The request. Echo everything from the line containing "The image size" down to the line containing "pyautogui.click(x=500, y=22)" in the data below, leaving out the pictures.

Supplied entries.
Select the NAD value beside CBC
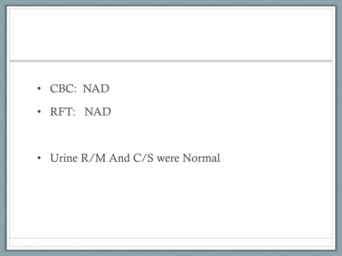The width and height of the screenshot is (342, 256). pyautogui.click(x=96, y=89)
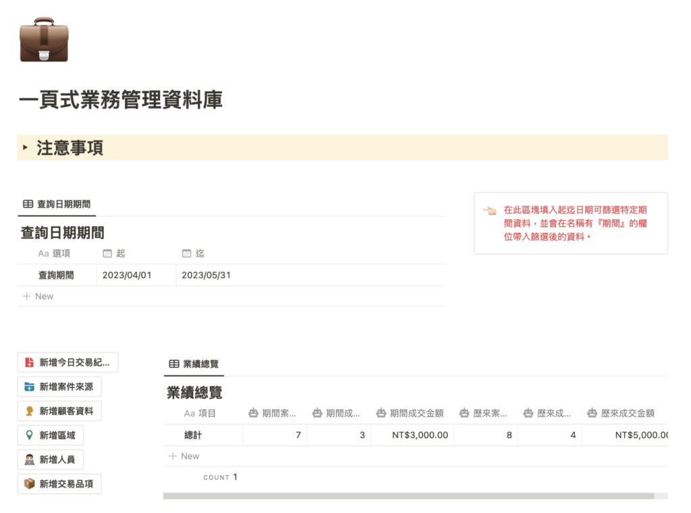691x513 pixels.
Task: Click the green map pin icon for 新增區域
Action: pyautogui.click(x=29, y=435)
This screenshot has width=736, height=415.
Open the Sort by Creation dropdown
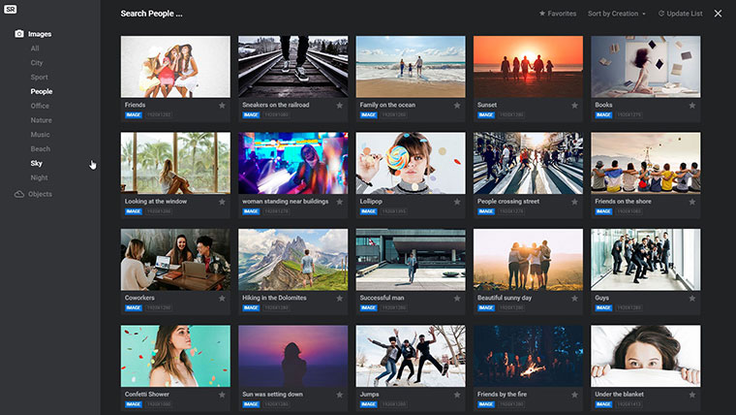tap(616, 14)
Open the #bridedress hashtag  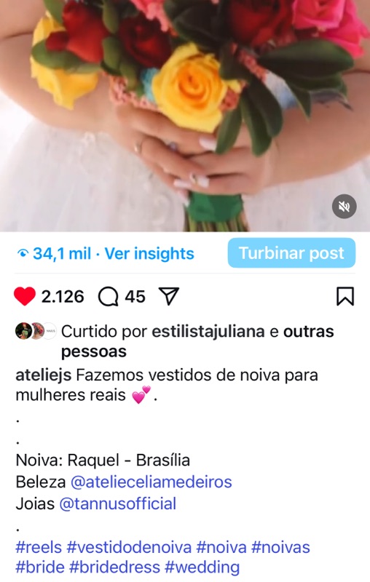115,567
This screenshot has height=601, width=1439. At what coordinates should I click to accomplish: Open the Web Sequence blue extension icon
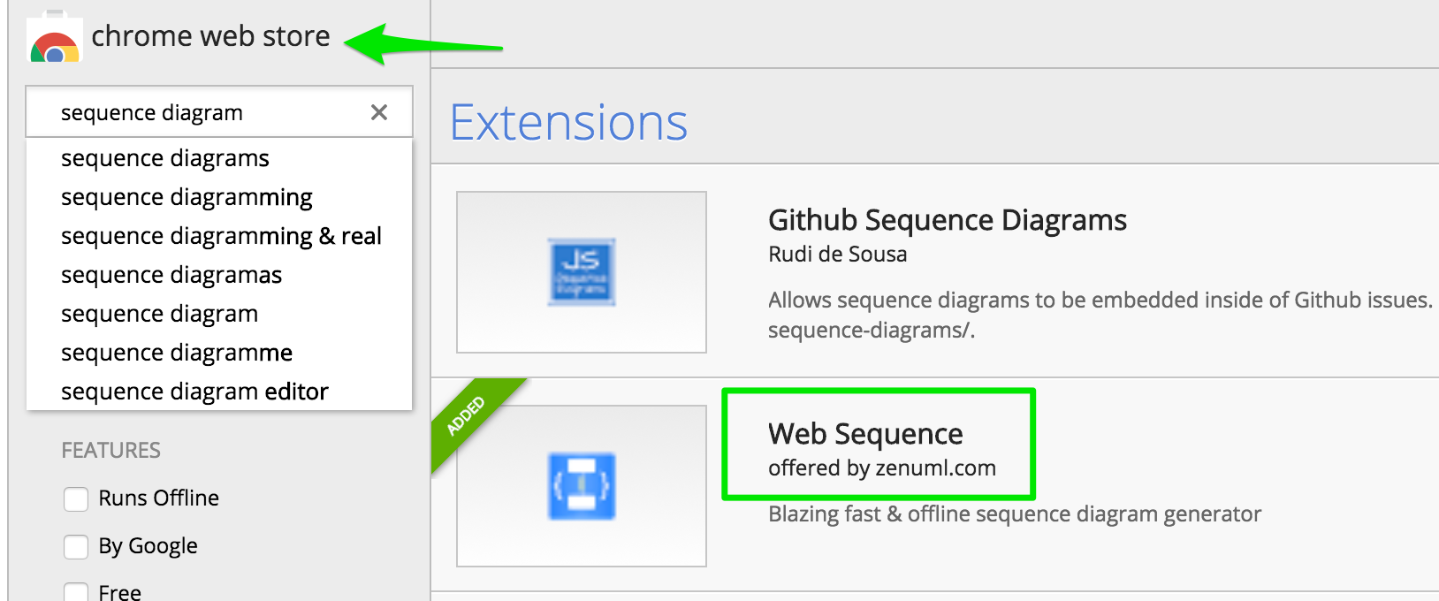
---
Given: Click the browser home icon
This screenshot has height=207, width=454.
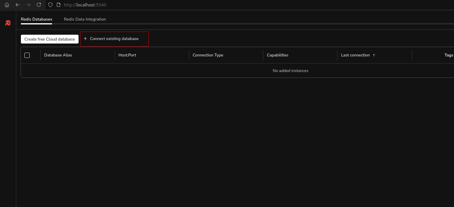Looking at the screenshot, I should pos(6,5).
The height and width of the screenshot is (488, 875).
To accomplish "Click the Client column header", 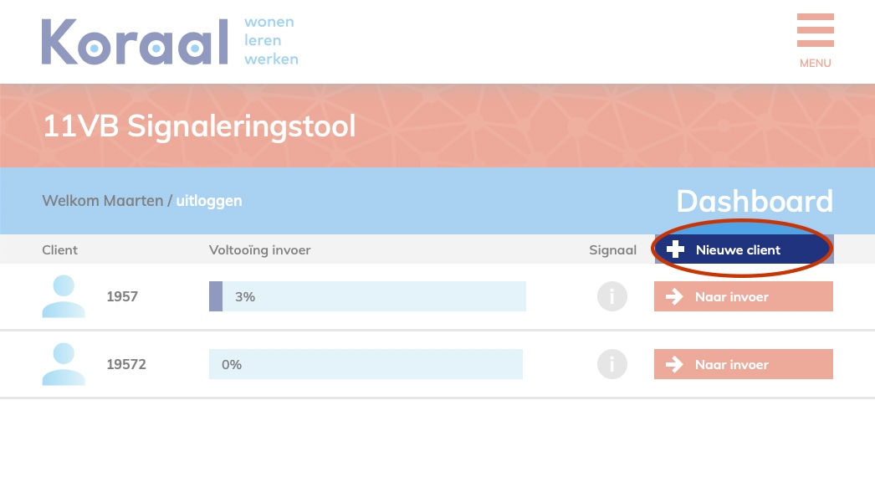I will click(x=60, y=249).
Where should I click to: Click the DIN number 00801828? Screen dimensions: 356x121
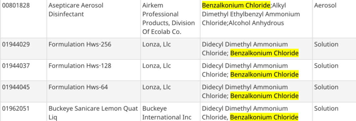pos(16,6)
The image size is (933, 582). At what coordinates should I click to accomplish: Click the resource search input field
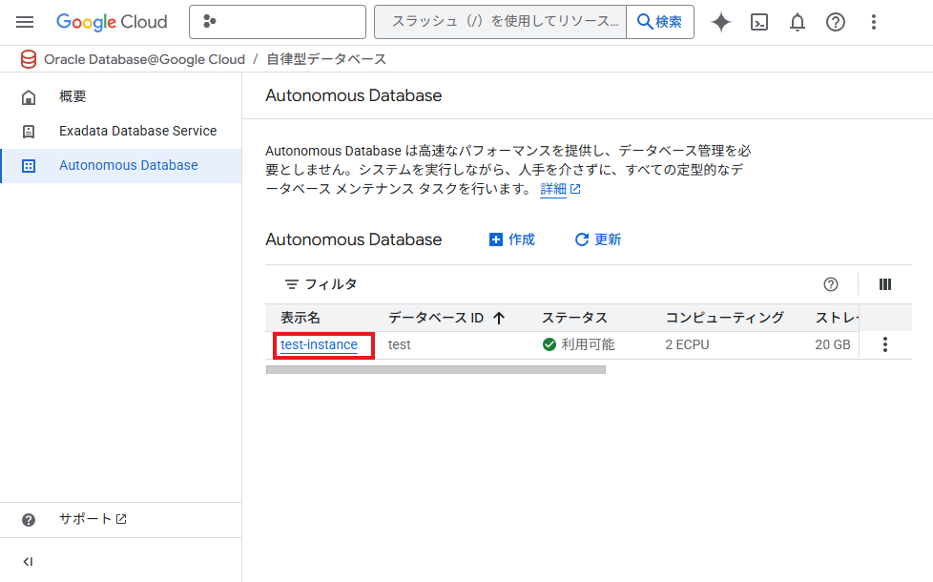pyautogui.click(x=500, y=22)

Exercise answer.
The image size is (933, 582). At what coordinates should I click to accomplish: Click the resource search input field
pyautogui.click(x=500, y=22)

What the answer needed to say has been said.